There was a poem by Billy Collins in Poetry titled "Reading an Anthology of Chinese Poems of the Sung Dynasty, I Pause to Admire the Length and Clarity of Their Titles." The point of the poem being that it is refreshing to read poems that make it easy to enter because the title "turn[s] over so many cards so early." Our poem this time, "My Daughter at 14,Christmas Dance, 1981" by Maria Mazziotti Gillan from her book Where I Come From does this too. The title eases us graciously into a time and place, introduces the characters, takes a breath, and tells its story.
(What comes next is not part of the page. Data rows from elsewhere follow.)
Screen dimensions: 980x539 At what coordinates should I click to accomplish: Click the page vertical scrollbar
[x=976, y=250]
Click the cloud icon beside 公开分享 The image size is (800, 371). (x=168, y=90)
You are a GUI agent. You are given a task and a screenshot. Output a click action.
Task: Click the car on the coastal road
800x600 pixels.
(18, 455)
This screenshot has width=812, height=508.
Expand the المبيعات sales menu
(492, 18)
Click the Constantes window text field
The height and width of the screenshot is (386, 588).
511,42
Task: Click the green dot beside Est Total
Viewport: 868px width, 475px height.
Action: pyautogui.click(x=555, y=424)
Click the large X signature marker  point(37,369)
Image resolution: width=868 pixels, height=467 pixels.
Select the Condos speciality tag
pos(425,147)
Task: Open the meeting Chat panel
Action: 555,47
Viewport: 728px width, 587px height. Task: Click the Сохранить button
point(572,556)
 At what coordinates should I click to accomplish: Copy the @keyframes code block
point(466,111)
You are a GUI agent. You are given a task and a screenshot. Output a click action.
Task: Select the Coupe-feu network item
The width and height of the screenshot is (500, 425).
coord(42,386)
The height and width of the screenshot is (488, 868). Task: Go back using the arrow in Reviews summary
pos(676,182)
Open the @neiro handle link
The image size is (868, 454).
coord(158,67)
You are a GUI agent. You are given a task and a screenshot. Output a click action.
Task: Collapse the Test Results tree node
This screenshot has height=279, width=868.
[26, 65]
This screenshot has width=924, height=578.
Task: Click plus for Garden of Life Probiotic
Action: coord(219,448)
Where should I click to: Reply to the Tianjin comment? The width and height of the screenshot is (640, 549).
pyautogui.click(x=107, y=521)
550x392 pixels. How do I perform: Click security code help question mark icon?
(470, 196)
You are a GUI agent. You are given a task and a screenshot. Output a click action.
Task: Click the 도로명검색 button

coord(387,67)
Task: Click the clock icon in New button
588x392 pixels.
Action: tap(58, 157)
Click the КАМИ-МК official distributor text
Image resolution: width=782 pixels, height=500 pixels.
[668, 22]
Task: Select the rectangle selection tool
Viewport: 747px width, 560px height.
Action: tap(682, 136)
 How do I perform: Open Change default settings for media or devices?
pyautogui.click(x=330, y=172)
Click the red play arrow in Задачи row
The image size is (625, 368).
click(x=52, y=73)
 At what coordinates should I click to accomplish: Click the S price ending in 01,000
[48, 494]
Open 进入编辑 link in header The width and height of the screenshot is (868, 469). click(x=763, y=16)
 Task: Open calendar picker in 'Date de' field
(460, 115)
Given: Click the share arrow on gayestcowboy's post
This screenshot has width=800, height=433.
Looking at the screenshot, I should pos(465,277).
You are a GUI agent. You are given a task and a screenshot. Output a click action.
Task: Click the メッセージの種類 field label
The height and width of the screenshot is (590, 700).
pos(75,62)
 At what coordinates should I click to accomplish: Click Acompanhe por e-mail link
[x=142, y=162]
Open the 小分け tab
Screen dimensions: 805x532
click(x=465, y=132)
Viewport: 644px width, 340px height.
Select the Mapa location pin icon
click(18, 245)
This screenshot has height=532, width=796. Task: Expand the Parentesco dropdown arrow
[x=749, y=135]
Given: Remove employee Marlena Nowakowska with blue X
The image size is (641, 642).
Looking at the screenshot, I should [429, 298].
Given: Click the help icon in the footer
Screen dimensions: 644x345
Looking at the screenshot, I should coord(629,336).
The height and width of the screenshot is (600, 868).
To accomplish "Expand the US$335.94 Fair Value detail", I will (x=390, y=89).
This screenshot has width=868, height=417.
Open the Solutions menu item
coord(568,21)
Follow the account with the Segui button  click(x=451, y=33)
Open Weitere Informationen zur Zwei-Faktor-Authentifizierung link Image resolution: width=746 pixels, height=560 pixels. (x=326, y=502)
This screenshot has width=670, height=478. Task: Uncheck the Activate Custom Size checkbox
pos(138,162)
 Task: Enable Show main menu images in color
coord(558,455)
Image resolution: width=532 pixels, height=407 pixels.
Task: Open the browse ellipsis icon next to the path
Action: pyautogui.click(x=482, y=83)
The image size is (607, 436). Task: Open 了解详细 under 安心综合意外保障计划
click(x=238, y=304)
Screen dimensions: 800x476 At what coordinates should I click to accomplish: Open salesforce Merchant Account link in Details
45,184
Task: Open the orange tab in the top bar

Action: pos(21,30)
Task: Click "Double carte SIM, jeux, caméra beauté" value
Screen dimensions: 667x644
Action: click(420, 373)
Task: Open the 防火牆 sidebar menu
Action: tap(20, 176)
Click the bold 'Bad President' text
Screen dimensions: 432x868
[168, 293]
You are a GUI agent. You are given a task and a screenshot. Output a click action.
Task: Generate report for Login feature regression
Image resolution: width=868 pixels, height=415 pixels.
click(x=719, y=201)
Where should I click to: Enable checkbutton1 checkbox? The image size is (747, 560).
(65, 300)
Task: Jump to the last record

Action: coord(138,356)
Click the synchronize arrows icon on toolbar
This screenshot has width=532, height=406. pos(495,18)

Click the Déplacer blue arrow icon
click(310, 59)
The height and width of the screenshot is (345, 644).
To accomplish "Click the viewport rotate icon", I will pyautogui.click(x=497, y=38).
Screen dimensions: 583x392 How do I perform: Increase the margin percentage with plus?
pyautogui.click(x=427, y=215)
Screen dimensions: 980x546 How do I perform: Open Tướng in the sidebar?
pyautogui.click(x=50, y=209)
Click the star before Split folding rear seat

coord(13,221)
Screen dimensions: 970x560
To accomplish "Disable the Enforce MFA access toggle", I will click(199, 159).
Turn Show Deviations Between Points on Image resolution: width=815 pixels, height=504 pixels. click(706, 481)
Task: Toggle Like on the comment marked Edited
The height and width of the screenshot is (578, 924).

For our current prompt, let us use a title to establish what is to come. Not necessarily a long title, or setting & characters, but one that clearly opens a door and points the way down the passage. There are plenty of people who will never visit this site or read more poems because somewhere along the way they got the idea that the door should be locked and the passageway dark. Push open a door, turn on the light....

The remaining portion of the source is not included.